Отец пересел от стола в свое кресло к окну. Он важно кивал, словно соглашаясь с тем, что говорила ему музыка.
- Тебе нравится музыка? - спросил его Лукас.
- Ее не остановить, - сказал отец своим новым голосом, едва отличимым от дыхания, как будто это разговаривали шепотом мехи его машины.
- Скоро сама остановится.
- Это хорошо.
- Спокойной ночи, отец, - сказал Лукас, потому что ничего другого ему в голову не пришло.
Отец кивнул. Доберется он самостоятельно до постели или нет? Лукас подумал, что доберется. Понадеялся на это.
Он пошел в свою комнату - их с Саймоном комнату. Окно у Эмили горело. Она ела свои сладости так же истово, как Лукас читал свою книгу.
Он разделся.
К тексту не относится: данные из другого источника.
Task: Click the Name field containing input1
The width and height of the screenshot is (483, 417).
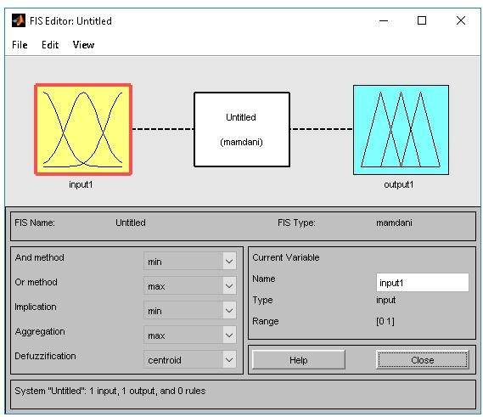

Медальона снимать не стал. Если бы он снял медальон, если бы он вообще когда-либо снял медальон, тот перестал бы быть вещью, надетой на него Кэтрин. Сделался бы вещью, которую он сам на себя надел.
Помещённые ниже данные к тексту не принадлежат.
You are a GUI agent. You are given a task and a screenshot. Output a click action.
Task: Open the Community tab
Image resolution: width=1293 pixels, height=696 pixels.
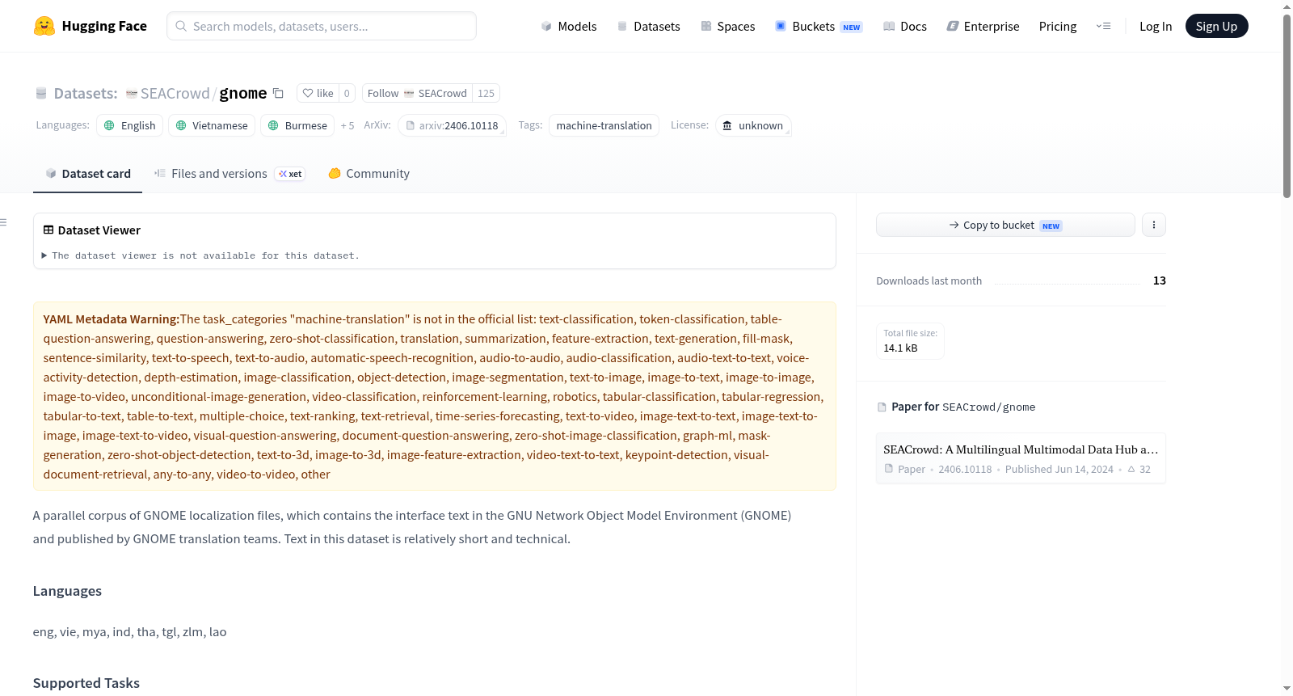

Лукас осторожно нащупал замочек медальона и открыл его. Внутри был черный кудрявый локон Саймона, перевязанный лиловой ниточкой. Под локоном, почти полностью заслоненное им, было лицо Саймона. Лукас хорошо знал этот портрет, сделанный два года назад: на нем Саймон, прищурив глаза и стиснув зубы, хмуро глядел на фотографа. Лицо Саймона в медальоне было светло-коричневым, как прокисшие сливки. Глаза (один частично скрытый свесившейся прядью волос) - совсем черными. Это было все равно что увидеть Саймона в гробу, чего никому не разрешили сделать - уж больно необычный вид придала ему машина. Теперь, в комнатной тишине Саймон, который по-прежнему оставался с ними, встретился с Саймоном из медальона. В комнате присутствовали его запах и вес, его привычка, выпив стаканчик-другой, затеять с Лукасом шутливую потасовку. Лукас закрыл медальон. Тот издал негромкий металлический щелчок.
Он лег на кровать, со своего краю, и принялся за вечернее чтение.
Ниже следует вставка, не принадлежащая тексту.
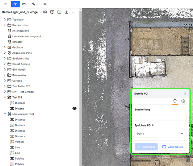Switch to the POI settings gear tab
Screen dimensions: 193x166
click(183, 101)
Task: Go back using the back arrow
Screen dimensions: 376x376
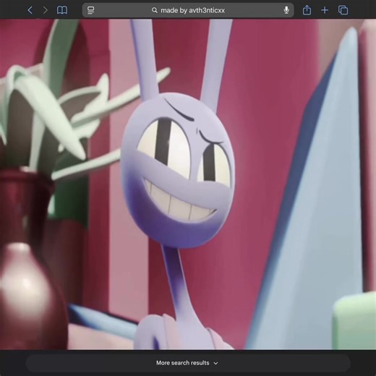Action: point(30,10)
Или, может быть, трава и сама есть ребенок, взращенный младенец зелени.
А может быть, это иероглиф, вечно один и тот же,
И, может быть, он означает: "Произрастая везде, где придется,Среди чернокожих и белых людей,
И канука, и токахо, и конгрессмена, и негра я принимаю одинаково, всем им даю одно".
Почитав, он потушил лампу. Он чувствовал Саймона в медальоне и Саймона в ящике под землей, такого неузнаваемого, что его хоронили в наглухо заколоченном гробу. Лукас решил никогда больше не открывать медальона. Постоянно носить его, но только закрытым.
Он поспал и проснулся. Встал одеваться на работу и готовить завтрак отцу, чувствуя на шее непривычную тяжесть медальона, который тихонько ударял его по грудине. Лукасу суждено было носить это напоминание о непреложной смерти Саймона у самого сердца, потому что его на Лукаса надела Кэтрин.
Он дал отцу последние остатки желе. Больше еды в доме не было.
Пока отец завтракал, Лукас подошел к двери в родительскую спальню. Из-за нее не доносилось никаких звуков. Что, если мать больше никогда оттуда не выйдет? Он взял со стола музыкальную шкатулку и тихо, как только мог, пробрался в спальню. Мать лежала тихо похрапывающим призраком. Он поставил шкатулку на прикроватный столик. Вдруг она захочет послушать ее, когда проснется. А если и не захочет, все равно поймет, что Лукас о ней не забывает.